O confinamento antes do estado de emergência nacional, vigilância e apoios para evitar saídas de casa terão sido os “segredos” dos três concelhos do Norte sem casos de Covid-19, todos no distrito de Vila Real, descrevem os autarcas.
Entre os 68 concelhos dos cinco distritos da região Norte, Mesão Frio, “o primeiro concelho a fechar a feira, logo em 14 de março”, Boticas, que “desde muito cedo pediu às pessoas para ficar em casa e colocou duas carrinhas a prestar serviços, até para pagar faturas”, bem como Mondim de Basto, que se articulou com as instituições, confinando “ainda antes do estado de emergência”, foram os únicos três municípios do Norte a permanecer sem registo de infeções quase três meses após o primeiro caso confirmado em Portugal.
Na região portuguesa com maior número de infeções desde o início da pandemia, a “sorte” também foi “importantíssima”, defende o presidente da Câmara de Mesão Frio, Alberto Pereira, recusando que uma baixa densidade populacional seja explicação para a ausência de casos: “com 28 quilómetros quadrados e 4.050 residentes”, o seu concelho é “dos mais densamente povoados do distrito”.

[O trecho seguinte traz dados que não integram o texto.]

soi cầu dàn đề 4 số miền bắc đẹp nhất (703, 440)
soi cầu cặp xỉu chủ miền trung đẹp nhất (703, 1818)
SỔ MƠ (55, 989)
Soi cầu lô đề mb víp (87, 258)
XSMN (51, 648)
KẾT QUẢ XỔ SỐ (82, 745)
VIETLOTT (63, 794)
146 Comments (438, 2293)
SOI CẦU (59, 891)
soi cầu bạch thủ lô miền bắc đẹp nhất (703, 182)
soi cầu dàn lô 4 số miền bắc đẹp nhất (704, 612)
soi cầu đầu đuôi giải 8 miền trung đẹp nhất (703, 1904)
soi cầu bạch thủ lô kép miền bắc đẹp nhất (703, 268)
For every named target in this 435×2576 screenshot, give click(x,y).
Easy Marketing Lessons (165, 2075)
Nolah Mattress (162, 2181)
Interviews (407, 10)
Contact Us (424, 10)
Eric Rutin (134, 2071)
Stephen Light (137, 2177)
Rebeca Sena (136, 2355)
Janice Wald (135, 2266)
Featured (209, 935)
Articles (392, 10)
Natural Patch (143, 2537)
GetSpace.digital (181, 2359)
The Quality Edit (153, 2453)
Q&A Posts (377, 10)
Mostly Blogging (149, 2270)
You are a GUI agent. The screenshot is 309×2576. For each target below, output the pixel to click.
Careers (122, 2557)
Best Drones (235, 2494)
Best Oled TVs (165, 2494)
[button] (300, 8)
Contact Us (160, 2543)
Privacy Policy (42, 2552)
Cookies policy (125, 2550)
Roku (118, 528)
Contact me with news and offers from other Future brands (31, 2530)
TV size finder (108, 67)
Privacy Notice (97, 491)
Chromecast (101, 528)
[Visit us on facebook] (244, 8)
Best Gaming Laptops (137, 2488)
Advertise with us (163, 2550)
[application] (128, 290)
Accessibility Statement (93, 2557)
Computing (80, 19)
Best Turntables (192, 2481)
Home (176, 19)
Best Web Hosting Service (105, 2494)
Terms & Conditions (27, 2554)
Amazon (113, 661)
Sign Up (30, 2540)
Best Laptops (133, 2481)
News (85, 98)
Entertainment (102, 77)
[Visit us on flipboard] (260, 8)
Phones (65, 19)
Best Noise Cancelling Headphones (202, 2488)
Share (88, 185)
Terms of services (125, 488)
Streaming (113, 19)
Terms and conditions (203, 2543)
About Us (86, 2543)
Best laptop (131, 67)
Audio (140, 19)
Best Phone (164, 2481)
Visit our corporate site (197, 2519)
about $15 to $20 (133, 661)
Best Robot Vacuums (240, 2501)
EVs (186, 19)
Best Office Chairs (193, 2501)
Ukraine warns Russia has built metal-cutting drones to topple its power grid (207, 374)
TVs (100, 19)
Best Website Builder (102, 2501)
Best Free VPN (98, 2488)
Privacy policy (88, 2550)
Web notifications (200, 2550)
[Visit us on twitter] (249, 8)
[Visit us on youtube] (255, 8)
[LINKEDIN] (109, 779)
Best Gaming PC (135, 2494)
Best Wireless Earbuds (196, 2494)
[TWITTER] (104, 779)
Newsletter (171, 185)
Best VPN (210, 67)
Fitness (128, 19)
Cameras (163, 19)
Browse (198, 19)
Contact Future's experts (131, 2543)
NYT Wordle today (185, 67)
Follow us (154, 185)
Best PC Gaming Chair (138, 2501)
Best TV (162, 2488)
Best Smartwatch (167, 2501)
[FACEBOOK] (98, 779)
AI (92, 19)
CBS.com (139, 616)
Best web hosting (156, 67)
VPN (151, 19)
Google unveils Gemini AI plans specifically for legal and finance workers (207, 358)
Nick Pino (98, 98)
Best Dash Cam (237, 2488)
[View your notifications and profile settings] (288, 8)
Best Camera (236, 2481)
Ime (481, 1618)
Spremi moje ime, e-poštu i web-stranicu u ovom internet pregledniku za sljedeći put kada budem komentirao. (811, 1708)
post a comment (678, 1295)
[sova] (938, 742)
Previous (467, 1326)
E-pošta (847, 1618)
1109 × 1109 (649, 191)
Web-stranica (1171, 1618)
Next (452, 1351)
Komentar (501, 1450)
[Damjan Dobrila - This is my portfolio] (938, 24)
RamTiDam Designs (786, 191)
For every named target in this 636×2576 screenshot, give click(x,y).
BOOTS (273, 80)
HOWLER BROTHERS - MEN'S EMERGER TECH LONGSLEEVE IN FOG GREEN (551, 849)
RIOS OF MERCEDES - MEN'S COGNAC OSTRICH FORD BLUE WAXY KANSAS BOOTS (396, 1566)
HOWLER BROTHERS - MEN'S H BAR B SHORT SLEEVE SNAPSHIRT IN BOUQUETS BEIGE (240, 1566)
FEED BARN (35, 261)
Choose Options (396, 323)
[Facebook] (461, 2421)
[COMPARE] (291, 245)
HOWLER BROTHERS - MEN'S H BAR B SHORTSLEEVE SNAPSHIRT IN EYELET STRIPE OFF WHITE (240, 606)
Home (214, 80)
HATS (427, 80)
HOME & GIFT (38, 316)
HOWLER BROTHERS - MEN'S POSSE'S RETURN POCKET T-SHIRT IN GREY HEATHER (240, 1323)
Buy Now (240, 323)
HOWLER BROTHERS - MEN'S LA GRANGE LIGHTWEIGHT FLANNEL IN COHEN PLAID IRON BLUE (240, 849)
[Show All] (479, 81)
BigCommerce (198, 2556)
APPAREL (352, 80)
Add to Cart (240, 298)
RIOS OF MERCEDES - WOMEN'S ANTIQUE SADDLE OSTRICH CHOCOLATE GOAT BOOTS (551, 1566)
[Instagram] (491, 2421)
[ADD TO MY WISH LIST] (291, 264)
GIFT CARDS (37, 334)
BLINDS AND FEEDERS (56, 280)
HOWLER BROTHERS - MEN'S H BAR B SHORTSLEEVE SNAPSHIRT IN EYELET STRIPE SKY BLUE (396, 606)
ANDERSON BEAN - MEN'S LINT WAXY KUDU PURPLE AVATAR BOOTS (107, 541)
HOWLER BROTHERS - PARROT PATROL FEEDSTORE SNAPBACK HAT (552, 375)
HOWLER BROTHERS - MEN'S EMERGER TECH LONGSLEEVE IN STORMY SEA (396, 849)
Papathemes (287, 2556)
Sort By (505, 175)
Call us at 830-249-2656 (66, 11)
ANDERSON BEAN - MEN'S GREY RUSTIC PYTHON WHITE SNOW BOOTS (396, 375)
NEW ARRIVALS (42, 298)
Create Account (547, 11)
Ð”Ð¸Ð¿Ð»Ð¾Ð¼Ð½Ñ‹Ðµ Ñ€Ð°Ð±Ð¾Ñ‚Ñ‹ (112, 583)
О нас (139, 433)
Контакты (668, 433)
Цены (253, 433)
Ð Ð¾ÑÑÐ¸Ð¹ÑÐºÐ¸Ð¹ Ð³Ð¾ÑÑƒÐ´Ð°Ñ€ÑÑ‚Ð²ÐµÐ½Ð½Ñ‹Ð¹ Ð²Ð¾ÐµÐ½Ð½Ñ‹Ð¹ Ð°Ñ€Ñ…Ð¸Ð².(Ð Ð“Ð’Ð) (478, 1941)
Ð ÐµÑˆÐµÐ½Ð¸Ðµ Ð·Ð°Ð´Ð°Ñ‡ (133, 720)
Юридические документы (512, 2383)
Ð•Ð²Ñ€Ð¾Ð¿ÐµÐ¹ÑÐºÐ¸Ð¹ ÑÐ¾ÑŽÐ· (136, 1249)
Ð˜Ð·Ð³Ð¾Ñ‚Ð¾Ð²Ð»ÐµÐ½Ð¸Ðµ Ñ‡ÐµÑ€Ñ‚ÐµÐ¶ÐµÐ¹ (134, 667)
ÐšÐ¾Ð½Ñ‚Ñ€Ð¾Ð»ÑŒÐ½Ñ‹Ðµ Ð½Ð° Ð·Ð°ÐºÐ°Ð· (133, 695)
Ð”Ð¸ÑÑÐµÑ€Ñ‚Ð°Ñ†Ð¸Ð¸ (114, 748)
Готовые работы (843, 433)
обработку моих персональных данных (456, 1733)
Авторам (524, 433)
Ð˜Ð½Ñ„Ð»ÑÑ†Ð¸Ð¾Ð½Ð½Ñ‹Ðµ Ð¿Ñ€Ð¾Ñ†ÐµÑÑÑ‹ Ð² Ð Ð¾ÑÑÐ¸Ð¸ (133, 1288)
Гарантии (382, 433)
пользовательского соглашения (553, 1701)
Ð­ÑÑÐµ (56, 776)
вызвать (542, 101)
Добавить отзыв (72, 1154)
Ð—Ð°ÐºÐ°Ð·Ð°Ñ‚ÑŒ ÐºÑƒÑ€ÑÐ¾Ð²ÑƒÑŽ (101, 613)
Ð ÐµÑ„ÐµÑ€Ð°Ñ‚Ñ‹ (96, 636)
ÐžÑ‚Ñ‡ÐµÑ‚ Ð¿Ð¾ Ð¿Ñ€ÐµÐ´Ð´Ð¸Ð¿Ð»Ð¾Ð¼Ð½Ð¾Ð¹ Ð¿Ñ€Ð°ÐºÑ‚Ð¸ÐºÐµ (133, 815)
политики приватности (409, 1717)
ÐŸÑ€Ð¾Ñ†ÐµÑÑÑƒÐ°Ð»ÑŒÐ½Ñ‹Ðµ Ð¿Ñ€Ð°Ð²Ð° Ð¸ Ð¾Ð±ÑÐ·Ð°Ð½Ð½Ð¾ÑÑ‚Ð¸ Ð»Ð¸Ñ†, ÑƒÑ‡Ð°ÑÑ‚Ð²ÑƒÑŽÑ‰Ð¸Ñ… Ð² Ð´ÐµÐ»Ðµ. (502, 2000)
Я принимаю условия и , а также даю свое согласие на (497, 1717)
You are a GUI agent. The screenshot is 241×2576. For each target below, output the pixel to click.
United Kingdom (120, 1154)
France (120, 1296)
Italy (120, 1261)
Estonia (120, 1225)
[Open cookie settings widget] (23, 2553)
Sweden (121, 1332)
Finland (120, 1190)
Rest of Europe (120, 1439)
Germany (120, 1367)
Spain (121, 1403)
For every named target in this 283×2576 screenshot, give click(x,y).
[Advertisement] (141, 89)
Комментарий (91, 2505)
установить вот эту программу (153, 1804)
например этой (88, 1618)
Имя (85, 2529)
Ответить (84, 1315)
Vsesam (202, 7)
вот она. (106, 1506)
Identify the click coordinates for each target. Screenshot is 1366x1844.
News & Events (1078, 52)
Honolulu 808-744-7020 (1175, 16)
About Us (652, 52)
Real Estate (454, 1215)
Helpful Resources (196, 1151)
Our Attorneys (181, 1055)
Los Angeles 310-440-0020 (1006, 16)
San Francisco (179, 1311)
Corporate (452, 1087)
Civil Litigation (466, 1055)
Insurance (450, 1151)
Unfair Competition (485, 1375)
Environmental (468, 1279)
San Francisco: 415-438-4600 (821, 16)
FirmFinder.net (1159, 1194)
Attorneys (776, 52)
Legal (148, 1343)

Com um concelho envelhecido de cerca de 7 mil residentes, “metade [concentrados] na vila” e os restantes dispersos, a presidente da Câmara de Mondim de Basto cedo percebeu o risco, por ter “tanta gente idosa e isolada”.
Ainda antes do estado de emergência, que entrou em vigor no país em 19 de março, desenhou um “plano de emergência para as pessoas não saírem de casa”, com uma linha telefónica para onde todos podiam ligar “a pedir recados”, fossem compras de supermercado ou medicamentos.
Foi ainda criada uma linha de apoio social e outra de apoio psicológico e uma técnica ligava, “pelo menos uma vez por semana, para mais de 250 contactos de pessoas mais isoladas”, acrescenta Teresa Rabiço.
Já tínhamos um grande trabalho de retaguarda. O que fizemos foi reforçar esse trabalho. Percebi que este era um concelho de risco. Articulámo-nos cedo com outras instituições, nomeadamente as juntas de freguesia e as instituições particulares de solidariedade social”, descreve.
O resultado foi “um cruzamento de dados que não deixou ninguém para trás”, sendo que, no período da Páscoa, a GNR “controlou os emigrantes”, vigiando a quarentena de 14 dias em casa.
Em Boticas, onde cerca de 6 mil pessoas residem em 322 quilómetros quadrados, o presidente da Câmara, Fernando Queiroga, atuou também “desde muito cedo, lançando logo avisos para as pessoas não saírem de casa” e prestando-lhes “serviços essenciais”.
Duas carrinhas de apoio circulavam pelas várias povoações, num serviço que “nunca parou”, ajudando com necessidades básicas ou pagando faturas para evitar saídas de casa. O “grande segredo”, diz, foi “a perceção das pessoas, que não saíam”. Ao mesmo tempo, ajudaram a vigiar os que vinham de fora, “seguramente 200 pessoas”, entre emigrantes e “quem vinha passar o fim de semana”, refere o autarca.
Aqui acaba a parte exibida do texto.